CBD has been used for medicinal purposes for a long time and doesn’t have the stigma of alcohol, and many former alcoholics swear by its ability to alleviate alcohol cravings. THC, on the other hand, has a different target audience, but some marijuana aficionados prefer its effects to those of alcohol. For those who want to drink their THC rather than smoke it, Viv&Oak company from California where cannabis is legal has launched a range of dealcoholised rosés infused with CBD and THC.

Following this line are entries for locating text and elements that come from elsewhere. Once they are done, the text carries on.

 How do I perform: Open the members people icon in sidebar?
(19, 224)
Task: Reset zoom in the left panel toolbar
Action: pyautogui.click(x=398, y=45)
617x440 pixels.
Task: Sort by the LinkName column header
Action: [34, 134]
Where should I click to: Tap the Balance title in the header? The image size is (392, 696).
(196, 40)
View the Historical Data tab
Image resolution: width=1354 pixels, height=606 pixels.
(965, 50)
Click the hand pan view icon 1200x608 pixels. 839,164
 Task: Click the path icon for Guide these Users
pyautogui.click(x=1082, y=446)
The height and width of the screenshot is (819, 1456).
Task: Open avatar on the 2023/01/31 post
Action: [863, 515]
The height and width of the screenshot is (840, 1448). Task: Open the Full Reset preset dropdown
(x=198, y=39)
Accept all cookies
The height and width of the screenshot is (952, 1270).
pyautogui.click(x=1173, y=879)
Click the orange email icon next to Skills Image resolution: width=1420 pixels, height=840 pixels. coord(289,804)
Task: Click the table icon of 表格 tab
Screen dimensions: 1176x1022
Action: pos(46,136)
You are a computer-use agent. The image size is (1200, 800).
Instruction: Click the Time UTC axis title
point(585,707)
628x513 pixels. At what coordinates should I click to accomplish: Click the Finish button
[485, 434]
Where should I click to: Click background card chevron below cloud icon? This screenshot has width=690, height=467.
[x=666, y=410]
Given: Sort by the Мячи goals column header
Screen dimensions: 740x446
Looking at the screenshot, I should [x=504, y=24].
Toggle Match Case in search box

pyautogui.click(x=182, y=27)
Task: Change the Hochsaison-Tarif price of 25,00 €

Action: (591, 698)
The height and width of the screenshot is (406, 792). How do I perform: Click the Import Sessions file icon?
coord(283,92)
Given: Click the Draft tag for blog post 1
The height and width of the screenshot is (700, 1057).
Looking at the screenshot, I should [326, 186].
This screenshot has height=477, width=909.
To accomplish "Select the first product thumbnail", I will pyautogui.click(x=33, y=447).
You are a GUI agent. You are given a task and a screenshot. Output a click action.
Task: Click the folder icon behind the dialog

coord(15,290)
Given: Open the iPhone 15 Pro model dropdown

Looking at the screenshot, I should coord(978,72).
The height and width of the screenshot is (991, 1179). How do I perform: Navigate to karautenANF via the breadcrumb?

Interestingly, it’s being marketed as a healthier alternative to alcohol. A THC spiked non-alcoholic Ceria beer has been launched in Colorado, where cannabis consumption is also legal. The lager has 3mg of THC per bottle, and the IPA has 10 – this takes the guesswork out of consumption, which is sometimes a problem with combustible cannabis.
No booze for the wicked…
There are, however, numerous zero-proof brands that don’t promise the buzz courtesy of various mood-altering substances, but rather focus on the taste, trying to make it as believable as that of traditional drinks. UK-made Seedlip is the holy grail of non-alcoholic spirits: launched in 2014 the botanical spirit replacement brand offers a range of grown-up alcohol alternatives with a complex taste that works well as creative cocktail mixers. If you’re gravitating towards more traditional recipes, zero-proof STRYYK alcohol alternatives marketed as NOT GIN, NOT RUM and NOT VODKA are packed with flavour and let consumers enjoy familiar drinks – minus the intoxication.
But we’re not talking water in a nerdy sports bottle or a glass – no! Liquid Death has proven that water can be hip, if packaged right – that is, into aluminium cans fit for bad-ass beer or energy drinks with some serious alcohol content. Its tagline is “Murder Your Thirst”, and the website makes you confirm you’re over 18, as “This water may give nightmares to persons under 18 years of age”.
The cool-looking six-pack will get you through a party without anyone questioning your drinking choices. Liquid Death’s co-founder Mike Cessario says his water caters to heavy metal and punk rock fans, some of whom may have overindulged in their younger years and prefer to stay clean these days but don’t want to miss out on the fun.
The trend towards not-so-lame drinks that can help you partake in the joys of sobriety (even if temporarily), chill you out and put less strain on your body is a sign the alcohol-dominated drinking culture is undergoing a tectonic change. Perhaps this change will result in alcohol addiction becoming a non-issue for future generations of bar-goers and social drinkers.
***In the earlier version of the article, it was erroneously stated that Kin Euphorics products contained phenibut among its ingredients. According to the information provided through the company’s social media account, the current formulation was updated last year to no longer include phenibut.